One notable conclusion of recent work in this area is that fading can be
helpful in providing secrecy in wireless networks, just as it is in
providing additional capacity or reliability via MIMO systems. [See, e.g.,
Liang, Poor & Shamai, "Secure Communications Over Fading Channels," IEEE
Transactions on Information Theory 54 (6) June 2008.] This talk will
address the use of the other principal physical impairment of wireless -
namely interference - as an aid in providing secret communications over
wireless links. In particular, after a brief review of recent work on
physical layer security in wireless networks, several situations in which
interference can be beneficial to network security will be described.
These situations include the multi-user Gaussian interference channel, in
which interference alignment and secrecy pre-coding can be used to provide
non-zero secure degrees of freedom to each user, and the wire-tap channel
with a helping interferer, in which an interferer can increase the secrecy
capacity of the channel even without knowledge of confidential messages.
It is interesting to note that interference is also a consequence of the
open nature of the wireless medium; however, unlike eavesdropping, which
is made possible by the broadcast aspect of the open medium, interference
stems from the superposition property of the medium. Thus, the use of
interference to provide secrecy exploits one consequence of an open medium
to offset the negative effects of another consequence of openness.
Venu Veeravalli, "Sum Capacity of Gaussian MIMO Interference Channels in the Low Interference Regime"
Treating interference as noise has recently been shown to be sum capacity
achieving for the two-user single-input single-output (SISO) Gaussian
interference channel in a low interference regime. In this talk, we
characterize the low interference regime for the two-user multiple-input
multiple-output (MIMO) Gaussian interference channel. For the special
cases of the multiple-input single-output (MISO) and single-input
multiple-output (SIMO) Gaussian interference channels, we provide explicit
conditions on the channel parameters that define low interference regimes
for these channels.
Pramod Viswanath, "Cooperative Interference Management: An Information Theoretic Study"
In a traditional interference channel sources only transmit and
destinations only listen. In practice, radios both transmit and receive.
By allowing sources to listen and destinations to transmit as well, we
engender potential cooperation between the radios. We characterize the sum
capacity of this channel (with either source or destination cooperation)
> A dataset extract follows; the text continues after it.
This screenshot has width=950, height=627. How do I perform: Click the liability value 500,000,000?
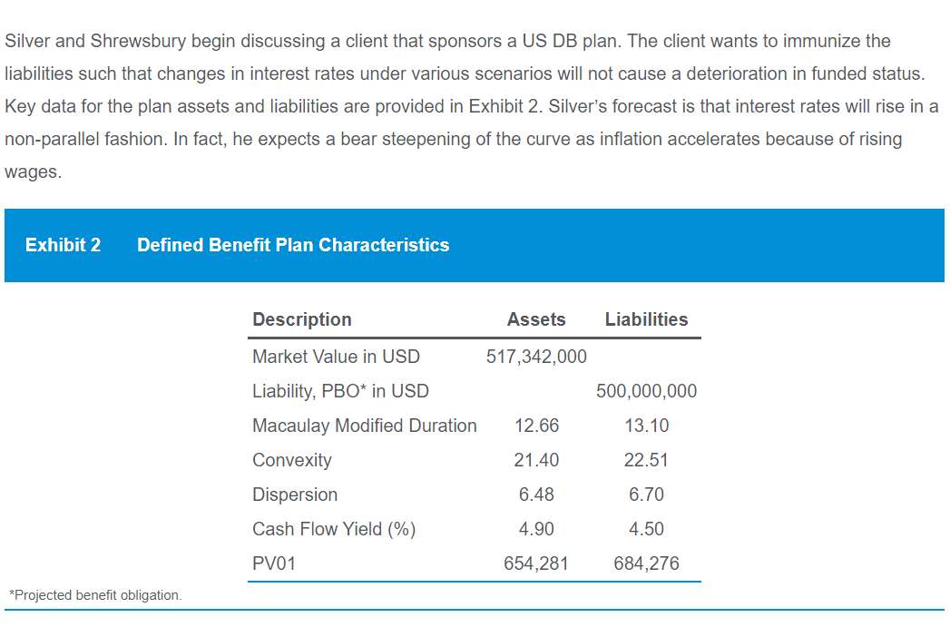[646, 391]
to a constant number of bits. Novel communications schemes that handle
cooperative interference management arise. An intriguing reciprocity
result is also uncovered.
Sriram Vishwanath, "Lattice Alignment through Symbol Alignment for Interference Networks"
This paper uses alignment over finite fields (so called "symbol
alignment") to enable lattice alignment in interference networks. The
main result of this paper is as follows: That an information theoretic
capacity problem can be reduced to an algebraic/linear systems problem
using nested lattice coding. We show that, for a large class of
interference channels, lattices can provide an achievable rate region
that is larger than that achieved by Gaussian coding schemes.
Amir Khandani, "Randomized Resource Allocation in Decentralized Networks"
This talk (joint work with K. Moshksar and A. Bayesteh) addresses the
problem of resource (time/bandwidth) allocation in decentralized networks
to manage the impact of the multi-user interference. In addition to the
additive Gaussian noise and fading, two other random factors that can
heavily affect the strategy and performance of resource allocation are
accounted for: i) randomness in the number of active users, ii) randomness
in the amount of overlap among coding blocks (asynchronous users).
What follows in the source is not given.